A luxury apartment building near the Long Island City waterfront was raided by Drug Enforcement Agents today after officials found that residents were making synthetic drugs there.
Brian Parker, 34, of Long Island City and Viktoria Koleski, 29, of Farmingdale, NJ, were arrested by New Jersey DEA officials on Aug. 29 who showed up to 45-45 Center Blvd. wearing hazmat suits to remove boxes of illegal substances and lab equipment.
Wild morning in #LIC #LongIslandCity #Queens. Like a scene from Breaking Bad. pic.twitter.com/fc2zp20Xzk
— 🌁 (@JeremyR1992) August 29, 2017
The DEA was able to link Parker to an overdose of a Madison, WI, man in 2016, according to the U.S. Attorney’s Office. A 36-year-old man died after taking drugs he bought from Parker’s website.
The drugs sold on these sites, www.unbeatablechems.com and rcpowders.com, are synthetic opioids several times more potent than morphine. Koleski and other New Jersey residents would have raw materials shipped to their houses from as far away as China and would then send them to Parker’s Long Island City home.
The location at Center Boulevard acted as a drug den where Parker used lab equipment to make the drugs and ship them back to New Jersey. Koleski than filled the online orders. From June 30 through July 5, Koleski shipped approximately 218 parcels from a post office located in Farmingdale.
A court-authorized search found that 75 of those packages contained the drugs PCP and PHP. Undercover agents were able to purchase several chemicals from Parker and paid him through the money app Venmo, according to the criminal complaint. Using Reddit posts published by Parker on June 28, agents were able to track his address and “establish surveillance.”

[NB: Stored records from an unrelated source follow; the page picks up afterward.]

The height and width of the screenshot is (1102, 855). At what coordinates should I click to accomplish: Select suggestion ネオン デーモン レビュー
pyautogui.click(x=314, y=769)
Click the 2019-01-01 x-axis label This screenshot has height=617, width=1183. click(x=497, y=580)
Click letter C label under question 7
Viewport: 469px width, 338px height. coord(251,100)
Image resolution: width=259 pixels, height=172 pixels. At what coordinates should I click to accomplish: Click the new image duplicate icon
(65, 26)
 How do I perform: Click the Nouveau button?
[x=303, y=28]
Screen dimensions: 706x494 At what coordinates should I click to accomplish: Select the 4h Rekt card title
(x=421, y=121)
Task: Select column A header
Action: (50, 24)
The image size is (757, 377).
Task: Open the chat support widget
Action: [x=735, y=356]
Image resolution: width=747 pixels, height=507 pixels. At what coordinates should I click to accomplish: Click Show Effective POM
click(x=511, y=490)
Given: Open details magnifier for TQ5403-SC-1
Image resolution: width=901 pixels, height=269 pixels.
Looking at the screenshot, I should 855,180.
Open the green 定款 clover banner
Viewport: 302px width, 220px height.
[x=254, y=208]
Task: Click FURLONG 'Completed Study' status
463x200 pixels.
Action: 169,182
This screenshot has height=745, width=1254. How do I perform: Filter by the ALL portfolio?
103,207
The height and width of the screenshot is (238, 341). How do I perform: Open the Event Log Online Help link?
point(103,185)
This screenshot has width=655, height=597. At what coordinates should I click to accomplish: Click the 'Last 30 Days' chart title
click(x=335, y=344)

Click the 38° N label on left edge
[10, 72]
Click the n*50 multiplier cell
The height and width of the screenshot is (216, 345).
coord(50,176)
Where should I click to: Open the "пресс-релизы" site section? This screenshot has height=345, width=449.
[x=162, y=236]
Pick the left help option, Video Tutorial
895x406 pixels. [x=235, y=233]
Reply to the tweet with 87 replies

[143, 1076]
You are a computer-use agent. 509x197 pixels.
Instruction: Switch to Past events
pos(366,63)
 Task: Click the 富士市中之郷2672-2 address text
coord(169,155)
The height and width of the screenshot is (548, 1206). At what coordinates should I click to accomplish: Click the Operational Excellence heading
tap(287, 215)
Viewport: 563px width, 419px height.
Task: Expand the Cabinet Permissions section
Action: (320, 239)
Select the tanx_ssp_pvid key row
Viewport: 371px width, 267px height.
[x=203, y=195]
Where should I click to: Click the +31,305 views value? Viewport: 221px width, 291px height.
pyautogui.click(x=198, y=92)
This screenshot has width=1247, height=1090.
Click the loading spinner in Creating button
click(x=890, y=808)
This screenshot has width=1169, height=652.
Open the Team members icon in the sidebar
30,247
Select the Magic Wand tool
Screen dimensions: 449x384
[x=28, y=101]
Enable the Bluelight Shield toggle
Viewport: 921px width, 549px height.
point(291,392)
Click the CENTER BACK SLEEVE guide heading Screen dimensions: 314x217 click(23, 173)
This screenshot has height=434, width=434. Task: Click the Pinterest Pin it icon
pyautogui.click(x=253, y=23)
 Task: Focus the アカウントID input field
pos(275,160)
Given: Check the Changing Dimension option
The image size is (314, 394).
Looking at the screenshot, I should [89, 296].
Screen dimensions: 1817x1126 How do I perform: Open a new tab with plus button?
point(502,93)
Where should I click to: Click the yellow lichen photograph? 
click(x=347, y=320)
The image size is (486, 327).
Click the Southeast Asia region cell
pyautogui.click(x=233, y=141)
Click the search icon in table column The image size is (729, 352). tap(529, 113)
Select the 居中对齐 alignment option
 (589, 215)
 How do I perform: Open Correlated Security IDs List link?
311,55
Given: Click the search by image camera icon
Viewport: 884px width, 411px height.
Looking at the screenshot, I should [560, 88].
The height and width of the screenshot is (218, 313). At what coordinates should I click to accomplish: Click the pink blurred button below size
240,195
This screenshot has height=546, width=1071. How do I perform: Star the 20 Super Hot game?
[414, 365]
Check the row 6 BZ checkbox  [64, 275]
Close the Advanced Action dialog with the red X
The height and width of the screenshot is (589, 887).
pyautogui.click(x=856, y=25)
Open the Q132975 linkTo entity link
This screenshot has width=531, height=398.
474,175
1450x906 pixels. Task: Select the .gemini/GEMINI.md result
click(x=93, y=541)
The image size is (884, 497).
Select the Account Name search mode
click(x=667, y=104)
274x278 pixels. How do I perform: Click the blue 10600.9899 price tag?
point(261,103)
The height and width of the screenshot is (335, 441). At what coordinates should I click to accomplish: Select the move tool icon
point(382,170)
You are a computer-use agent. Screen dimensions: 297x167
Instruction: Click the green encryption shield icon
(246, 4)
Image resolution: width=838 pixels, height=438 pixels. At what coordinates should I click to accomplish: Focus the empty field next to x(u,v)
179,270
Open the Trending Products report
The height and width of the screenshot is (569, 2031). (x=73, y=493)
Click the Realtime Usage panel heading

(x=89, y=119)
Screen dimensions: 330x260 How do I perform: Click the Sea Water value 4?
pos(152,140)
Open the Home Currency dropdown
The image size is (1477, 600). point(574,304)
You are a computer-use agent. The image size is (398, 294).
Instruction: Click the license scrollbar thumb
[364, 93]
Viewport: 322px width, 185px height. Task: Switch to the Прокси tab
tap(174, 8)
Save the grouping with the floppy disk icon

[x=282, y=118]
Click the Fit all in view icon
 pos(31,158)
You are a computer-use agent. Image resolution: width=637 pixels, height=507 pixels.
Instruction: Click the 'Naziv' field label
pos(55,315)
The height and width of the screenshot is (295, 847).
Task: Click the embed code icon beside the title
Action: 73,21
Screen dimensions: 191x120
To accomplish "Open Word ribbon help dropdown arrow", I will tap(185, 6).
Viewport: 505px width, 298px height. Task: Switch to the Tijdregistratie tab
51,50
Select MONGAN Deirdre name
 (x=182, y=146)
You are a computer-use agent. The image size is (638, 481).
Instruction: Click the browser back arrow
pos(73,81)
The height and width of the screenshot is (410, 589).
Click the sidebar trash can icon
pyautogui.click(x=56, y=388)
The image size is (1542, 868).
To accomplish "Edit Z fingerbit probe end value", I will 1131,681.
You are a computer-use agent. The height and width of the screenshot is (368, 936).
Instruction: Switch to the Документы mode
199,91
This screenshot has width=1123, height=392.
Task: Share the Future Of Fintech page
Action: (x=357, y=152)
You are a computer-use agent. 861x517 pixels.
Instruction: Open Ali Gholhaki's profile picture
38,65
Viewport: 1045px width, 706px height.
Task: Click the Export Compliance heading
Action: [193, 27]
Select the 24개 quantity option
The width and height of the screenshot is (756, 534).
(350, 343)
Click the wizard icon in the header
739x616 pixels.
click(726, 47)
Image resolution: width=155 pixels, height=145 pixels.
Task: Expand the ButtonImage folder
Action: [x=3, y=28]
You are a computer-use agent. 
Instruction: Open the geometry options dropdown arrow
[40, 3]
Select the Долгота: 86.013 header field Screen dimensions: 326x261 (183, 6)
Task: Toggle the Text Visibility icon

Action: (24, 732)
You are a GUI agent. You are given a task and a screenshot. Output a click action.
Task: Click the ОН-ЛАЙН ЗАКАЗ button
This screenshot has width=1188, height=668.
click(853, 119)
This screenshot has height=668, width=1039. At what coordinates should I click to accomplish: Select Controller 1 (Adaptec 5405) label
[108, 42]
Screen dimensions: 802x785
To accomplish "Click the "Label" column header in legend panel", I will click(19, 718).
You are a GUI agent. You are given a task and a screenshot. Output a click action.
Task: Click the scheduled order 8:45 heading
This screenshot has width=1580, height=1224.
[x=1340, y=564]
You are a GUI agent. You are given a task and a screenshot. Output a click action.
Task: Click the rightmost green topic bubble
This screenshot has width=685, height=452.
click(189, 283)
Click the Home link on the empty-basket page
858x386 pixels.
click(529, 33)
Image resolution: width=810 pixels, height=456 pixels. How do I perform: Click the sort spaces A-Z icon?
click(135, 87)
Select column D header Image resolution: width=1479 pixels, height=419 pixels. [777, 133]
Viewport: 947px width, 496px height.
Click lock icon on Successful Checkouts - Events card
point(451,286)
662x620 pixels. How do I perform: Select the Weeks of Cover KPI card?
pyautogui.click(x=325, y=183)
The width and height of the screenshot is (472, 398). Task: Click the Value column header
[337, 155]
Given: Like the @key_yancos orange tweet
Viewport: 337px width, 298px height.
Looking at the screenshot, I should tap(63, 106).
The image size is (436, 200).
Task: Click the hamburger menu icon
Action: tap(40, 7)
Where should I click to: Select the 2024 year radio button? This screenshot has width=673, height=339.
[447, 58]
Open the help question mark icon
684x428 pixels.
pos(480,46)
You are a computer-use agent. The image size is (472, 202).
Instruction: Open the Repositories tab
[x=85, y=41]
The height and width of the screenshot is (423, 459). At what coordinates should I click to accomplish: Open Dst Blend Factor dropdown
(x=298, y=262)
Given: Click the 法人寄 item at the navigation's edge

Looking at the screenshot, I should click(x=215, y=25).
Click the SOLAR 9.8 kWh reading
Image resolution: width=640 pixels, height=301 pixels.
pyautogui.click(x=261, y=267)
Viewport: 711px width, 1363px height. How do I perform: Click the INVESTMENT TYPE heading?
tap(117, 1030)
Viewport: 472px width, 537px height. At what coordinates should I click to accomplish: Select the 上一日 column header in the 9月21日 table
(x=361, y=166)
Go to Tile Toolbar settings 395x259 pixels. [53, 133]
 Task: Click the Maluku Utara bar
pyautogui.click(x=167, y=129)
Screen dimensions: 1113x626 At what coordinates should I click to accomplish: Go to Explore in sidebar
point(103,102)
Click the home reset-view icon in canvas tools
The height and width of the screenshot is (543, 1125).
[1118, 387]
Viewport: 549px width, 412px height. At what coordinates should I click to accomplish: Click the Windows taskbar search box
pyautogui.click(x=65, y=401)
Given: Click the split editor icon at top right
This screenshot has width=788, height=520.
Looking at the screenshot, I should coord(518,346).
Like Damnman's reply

After a number of undercover purchases of PCP and PHP, agents from the DEA of New Jersey conducted the raid. A neighbor told CBS 2 News that officials rammed Parker’s door down early on Tuesday.
According to officials, Parker was previously charged with two federal narcotics crimes. On Sept. 18, 2007, he pleaded guilty in the U.S. District Court for the Southern District of Georgia to conspiracy to distribute and possess with intent to distribute anabolic steroids.
Four years later, on June 20, 2011, Parker pleaded guilty in the U.S. District Court for the Eastern District of Pennsylvania to 15 counts of introducing misbranded drugs into interstate commerce, conspiracy to commit the same, and failure to register a manufacturing facility.
Both defendants are charged with conspiring to distribute controlled substance analogues, and distributing and possessing with intent to distribute the controlled substance analogues U-47700, A-PHP, and 3-MEO-PCP. If convicted, they face a maximum of 20 years in prison and a $1 million fine.